→ **Given instruction**:
Convert the material from the line containing "Open the Discord icon in the sidebar" through the line containing "will click(x=195, y=93).", both included, into a JSON list of strings with one string per line and blank lines omitted.

⁂

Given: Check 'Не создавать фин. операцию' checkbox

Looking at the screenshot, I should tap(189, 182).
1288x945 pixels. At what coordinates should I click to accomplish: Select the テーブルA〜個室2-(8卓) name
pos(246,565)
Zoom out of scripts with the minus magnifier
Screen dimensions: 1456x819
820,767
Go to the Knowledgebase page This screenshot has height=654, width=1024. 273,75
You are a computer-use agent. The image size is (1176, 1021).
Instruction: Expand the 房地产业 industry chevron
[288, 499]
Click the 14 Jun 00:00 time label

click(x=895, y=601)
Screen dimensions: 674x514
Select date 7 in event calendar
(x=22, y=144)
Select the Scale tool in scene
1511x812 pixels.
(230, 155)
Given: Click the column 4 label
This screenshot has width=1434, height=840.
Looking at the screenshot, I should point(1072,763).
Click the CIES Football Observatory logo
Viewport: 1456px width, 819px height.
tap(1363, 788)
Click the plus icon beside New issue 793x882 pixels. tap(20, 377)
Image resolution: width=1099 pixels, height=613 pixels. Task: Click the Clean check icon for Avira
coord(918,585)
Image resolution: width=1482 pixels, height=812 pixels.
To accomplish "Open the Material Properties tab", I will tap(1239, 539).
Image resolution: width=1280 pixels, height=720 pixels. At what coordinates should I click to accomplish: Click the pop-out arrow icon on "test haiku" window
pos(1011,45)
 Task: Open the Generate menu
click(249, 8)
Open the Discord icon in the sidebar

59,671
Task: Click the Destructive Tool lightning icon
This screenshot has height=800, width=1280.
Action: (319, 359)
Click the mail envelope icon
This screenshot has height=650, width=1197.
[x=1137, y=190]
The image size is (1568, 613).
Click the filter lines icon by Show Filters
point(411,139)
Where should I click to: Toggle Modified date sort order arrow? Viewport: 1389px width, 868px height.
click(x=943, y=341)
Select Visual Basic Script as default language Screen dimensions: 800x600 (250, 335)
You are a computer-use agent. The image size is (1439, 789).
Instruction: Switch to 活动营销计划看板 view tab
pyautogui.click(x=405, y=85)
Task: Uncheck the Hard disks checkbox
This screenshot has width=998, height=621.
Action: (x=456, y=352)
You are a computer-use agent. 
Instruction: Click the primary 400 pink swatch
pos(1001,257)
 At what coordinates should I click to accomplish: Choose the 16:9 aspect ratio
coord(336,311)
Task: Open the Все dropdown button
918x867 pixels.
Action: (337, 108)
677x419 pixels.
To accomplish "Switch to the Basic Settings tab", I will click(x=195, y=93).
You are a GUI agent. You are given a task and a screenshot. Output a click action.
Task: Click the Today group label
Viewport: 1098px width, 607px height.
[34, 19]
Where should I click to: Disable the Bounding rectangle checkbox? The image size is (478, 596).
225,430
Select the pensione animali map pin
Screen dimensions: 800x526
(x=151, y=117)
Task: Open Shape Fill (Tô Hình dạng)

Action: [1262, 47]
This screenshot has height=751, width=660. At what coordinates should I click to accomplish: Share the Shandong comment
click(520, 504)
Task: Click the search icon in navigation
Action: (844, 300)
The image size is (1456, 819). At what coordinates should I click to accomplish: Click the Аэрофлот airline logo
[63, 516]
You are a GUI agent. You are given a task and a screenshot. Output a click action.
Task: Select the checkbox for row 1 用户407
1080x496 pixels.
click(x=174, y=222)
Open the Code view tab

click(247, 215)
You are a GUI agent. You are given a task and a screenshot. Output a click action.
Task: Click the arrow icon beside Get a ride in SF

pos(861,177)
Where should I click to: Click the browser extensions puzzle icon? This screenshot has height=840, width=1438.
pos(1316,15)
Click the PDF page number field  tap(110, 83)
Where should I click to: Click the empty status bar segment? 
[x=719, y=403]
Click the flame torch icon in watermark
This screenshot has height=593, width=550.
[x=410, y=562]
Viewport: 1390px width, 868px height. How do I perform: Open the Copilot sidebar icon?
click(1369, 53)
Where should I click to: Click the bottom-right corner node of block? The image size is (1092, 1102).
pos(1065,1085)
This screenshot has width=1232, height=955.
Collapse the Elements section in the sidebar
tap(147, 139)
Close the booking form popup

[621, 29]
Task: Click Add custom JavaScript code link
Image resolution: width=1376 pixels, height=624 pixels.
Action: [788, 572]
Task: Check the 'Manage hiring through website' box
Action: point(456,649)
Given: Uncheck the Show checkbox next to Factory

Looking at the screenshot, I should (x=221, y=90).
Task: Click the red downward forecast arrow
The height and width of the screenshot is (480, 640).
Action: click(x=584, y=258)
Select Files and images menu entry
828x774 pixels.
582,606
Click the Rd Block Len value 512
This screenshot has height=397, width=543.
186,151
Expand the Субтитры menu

⁂

→ **Result of the task**:
[
  "Open the Discord icon in the sidebar",
  "59,671",
  "Task: Click the Destructive Tool lightning icon",
  "This screenshot has height=800, width=1280.",
  "Action: (319, 359)",
  "Click the mail envelope icon",
  "This screenshot has height=650, width=1197.",
  "[x=1137, y=190]",
  "The image size is (1568, 613).",
  "Click the filter lines icon by Show Filters",
  "point(411,139)",
  "Where should I click to: Toggle Modified date sort order arrow? Viewport: 1389px width, 868px height.",
  "click(x=943, y=341)",
  "Select Visual Basic Script as default language Screen dimensions: 800x600 (250, 335)",
  "You are a computer-use agent. The image size is (1439, 789).",
  "Instruction: Switch to 活动营销计划看板 view tab",
  "pyautogui.click(x=405, y=85)",
  "Task: Uncheck the Hard disks checkbox",
  "This screenshot has width=998, height=621.",
  "Action: (x=456, y=352)",
  "You are a computer-use agent. ",
  "Instruction: Click the primary 400 pink swatch",
  "pos(1001,257)",
  " At what coordinates should I click to accomplish: Choose the 16:9 aspect ratio",
  "coord(336,311)",
  "Task: Open the Все dropdown button",
  "918x867 pixels.",
  "Action: (337, 108)",
  "677x419 pixels.",
  "To accomplish \"Switch to the Basic Settings tab\", I will click(x=195, y=93)."
]